Stored data entries
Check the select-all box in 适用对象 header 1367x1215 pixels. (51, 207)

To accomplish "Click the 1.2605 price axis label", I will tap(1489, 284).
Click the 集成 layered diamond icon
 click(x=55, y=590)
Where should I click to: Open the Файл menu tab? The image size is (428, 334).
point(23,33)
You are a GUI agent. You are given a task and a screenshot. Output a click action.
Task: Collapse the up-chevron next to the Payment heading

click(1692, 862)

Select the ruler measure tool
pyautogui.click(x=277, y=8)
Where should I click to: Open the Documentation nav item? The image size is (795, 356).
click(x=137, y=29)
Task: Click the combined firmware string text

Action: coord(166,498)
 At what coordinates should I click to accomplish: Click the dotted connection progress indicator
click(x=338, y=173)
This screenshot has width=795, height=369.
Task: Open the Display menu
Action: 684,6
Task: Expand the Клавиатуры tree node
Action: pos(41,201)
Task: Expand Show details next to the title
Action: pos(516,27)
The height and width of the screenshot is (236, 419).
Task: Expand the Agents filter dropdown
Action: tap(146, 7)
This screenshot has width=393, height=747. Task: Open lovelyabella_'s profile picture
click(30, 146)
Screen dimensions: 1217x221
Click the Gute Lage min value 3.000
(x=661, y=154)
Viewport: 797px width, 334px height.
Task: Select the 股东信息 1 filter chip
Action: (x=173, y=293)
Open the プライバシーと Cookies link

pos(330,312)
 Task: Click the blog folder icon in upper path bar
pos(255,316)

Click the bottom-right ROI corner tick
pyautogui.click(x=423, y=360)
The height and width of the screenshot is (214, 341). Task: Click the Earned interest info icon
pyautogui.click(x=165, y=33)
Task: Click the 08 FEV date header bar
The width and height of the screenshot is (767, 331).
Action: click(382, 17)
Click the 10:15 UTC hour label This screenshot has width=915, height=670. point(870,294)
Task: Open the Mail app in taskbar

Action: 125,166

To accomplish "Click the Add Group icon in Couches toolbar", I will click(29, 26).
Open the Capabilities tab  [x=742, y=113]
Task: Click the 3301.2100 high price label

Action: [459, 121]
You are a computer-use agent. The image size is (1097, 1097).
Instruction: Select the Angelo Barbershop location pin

## Task
However many lines the data holds, return each one exactly.

## Your solution
Check the select-all box in 适用对象 header 1367x1215 pixels. (51, 207)

To accomplish "Click the 1.2605 price axis label", I will tap(1489, 284).
Click the 集成 layered diamond icon
 click(x=55, y=590)
Where should I click to: Open the Файл menu tab? The image size is (428, 334).
point(23,33)
You are a GUI agent. You are given a task and a screenshot. Output a click action.
Task: Collapse the up-chevron next to the Payment heading

click(1692, 862)

Select the ruler measure tool
pyautogui.click(x=277, y=8)
Where should I click to: Open the Documentation nav item? The image size is (795, 356).
click(x=137, y=29)
Task: Click the combined firmware string text

Action: coord(166,498)
 At what coordinates should I click to accomplish: Click the dotted connection progress indicator
click(x=338, y=173)
This screenshot has width=795, height=369.
Task: Open the Display menu
Action: 684,6
Task: Expand the Клавиатуры tree node
Action: pos(41,201)
Task: Expand Show details next to the title
Action: pos(516,27)
The height and width of the screenshot is (236, 419).
Task: Expand the Agents filter dropdown
Action: tap(146, 7)
This screenshot has width=393, height=747. Task: Open lovelyabella_'s profile picture
click(30, 146)
Screen dimensions: 1217x221
Click the Gute Lage min value 3.000
(x=661, y=154)
Viewport: 797px width, 334px height.
Task: Select the 股东信息 1 filter chip
Action: (x=173, y=293)
Open the プライバシーと Cookies link

pos(330,312)
 Task: Click the blog folder icon in upper path bar
pos(255,316)

Click the bottom-right ROI corner tick
pyautogui.click(x=423, y=360)
The height and width of the screenshot is (214, 341). Task: Click the Earned interest info icon
pyautogui.click(x=165, y=33)
Task: Click the 08 FEV date header bar
The width and height of the screenshot is (767, 331).
Action: click(382, 17)
Click the 10:15 UTC hour label This screenshot has width=915, height=670. point(870,294)
Task: Open the Mail app in taskbar

Action: 125,166

To accomplish "Click the Add Group icon in Couches toolbar", I will click(29, 26).
Open the Capabilities tab  [x=742, y=113]
Task: Click the 3301.2100 high price label

Action: [459, 121]
You are a computer-use agent. The image size is (1097, 1097).
Instruction: Select the Angelo Barbershop location pin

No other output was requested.